++++ FRAGMENTO DEL TEXTO
José Antonio García Prieto

 

 

 

 

 

Recuerdo una inolvidable experiencia en el Pirineo de Lérida. Ibamos tres amigos y repentinamente nos vimos atrapados por un espeso banco de niebla que impedía toda visibilidad. Duró poco pero aún conservo la sensación de grave peligro, envueltos en tinieblas, perdido todo rumbo sin saber por dónde tirar. No eran tiempos de móviles que habrían auxiliado. Relacioné este suceso con una vulgar evidencia: en nuestro caminar terreno necesitamos luces para los ojos del cuerpo, pero más todavía para los del alma y el corazón: claridades que ayuden a tirar adelante en la vida sin perder el rumbo.

Las Estrellas de luz de este artículo tienen mucho que ver con lo anterior. Más aún: el simbolismo de la bandera de la Unión Europea, con sus doce estrellas doradas sobre fondo azul, es el que ha encendido la chispa de las reflexiones que siguen. Los símbolos apuntan siempre, por su propia naturaleza, a realidades que los trascienden. En el caso de esta bandera esas realidades han tenido diversas interpretaciones, cuya detenida exposición excedería los límites de estas líneas. Interpretaciones que van desde atribuir a las estrellas dispuestas en círculo, una significación de los ideales de unidad, solidaridad y armonía, pero sin más explicación ni fundamento argumentativo, hasta atribuirles un sentido religioso, avalado con hechos y razones, empezando por el testimonio de quien fue su diseñador inicial: el pintor Arsène Heitz, nacido en Estrasburgo, que trabajó en el servicio postal del Consejo de Europa. Como más tarde hizo saber, se inspiró en la corona de doce estrellas que san  Juan vio sobre la cabeza de una mujer, figura de María Virgen, y que describe en el capítulo XII del Apocalipsis. Parece que en uno de los diseños iniciales de Heitz figuraban quince estrellas en lugar de las doce actuales. En 1955 ya fue adoptada por las Comunidades Europeas, antecesoras de la actual Unión Europea, que en 1986 también la acogió como suya.
++++++++
● **QUÉ HARÁS**
• 1. Enumera los ideales que, según una de las interpretaciones que recoge el fragmento, representan las estrellas de la bandera europea dispuestas en círculo.
• 2. Según el fragmento, ¿en qué ciudad nació el pintor Arsène Heitz?
• 3. Copia sin cambios el pasaje del fragmento que empieza con "Recuerdo una inolvidable" y sigue hasta "perder el rumbo.", ambos incluidos.
++++ INFORMACIÓN EXTRAÍDA
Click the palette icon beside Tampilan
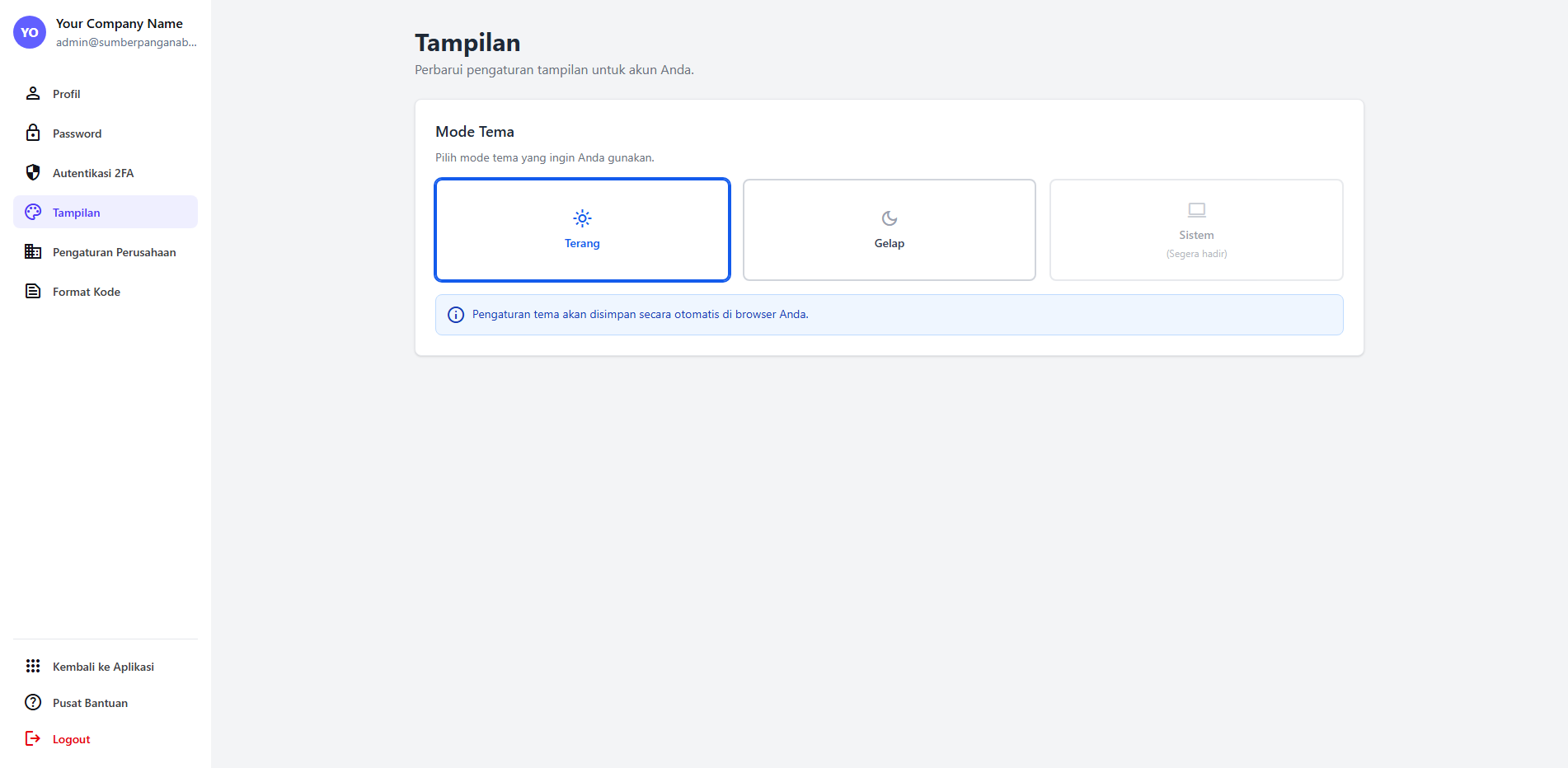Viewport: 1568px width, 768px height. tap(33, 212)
++++++++
++++ INFORMACIÓN EXTRAÍDA
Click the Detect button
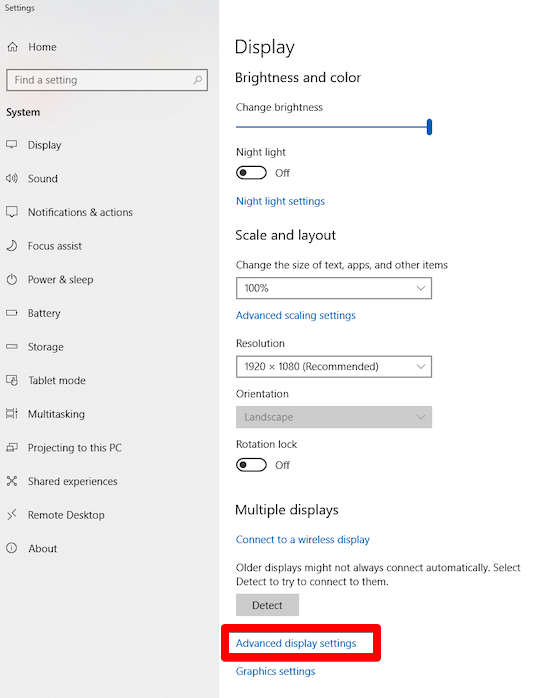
++++++++
● **SOLUCIONES**
• 1. Unidad, solidaridad y armonía.

• 2. En Estrasburgo.

• 3.
Recuerdo una inolvidable experiencia en el Pirineo de Lérida. Ibamos tres amigos y repentinamente nos vimos atrapados por un espeso banco de niebla que impedía toda visibilidad. Duró poco pero aún conservo la sensación de grave peligro, envueltos en tinieblas, perdido todo rumbo sin saber por dónde tirar. No eran tiempos de móviles que habrían auxiliado. Relacioné este suceso con una vulgar evidencia: en nuestro caminar terreno necesitamos luces para los ojos del cuerpo, pero más todavía para los del alma y el corazón: claridades que ayuden a tirar adelante en la vida sin perder el rumbo.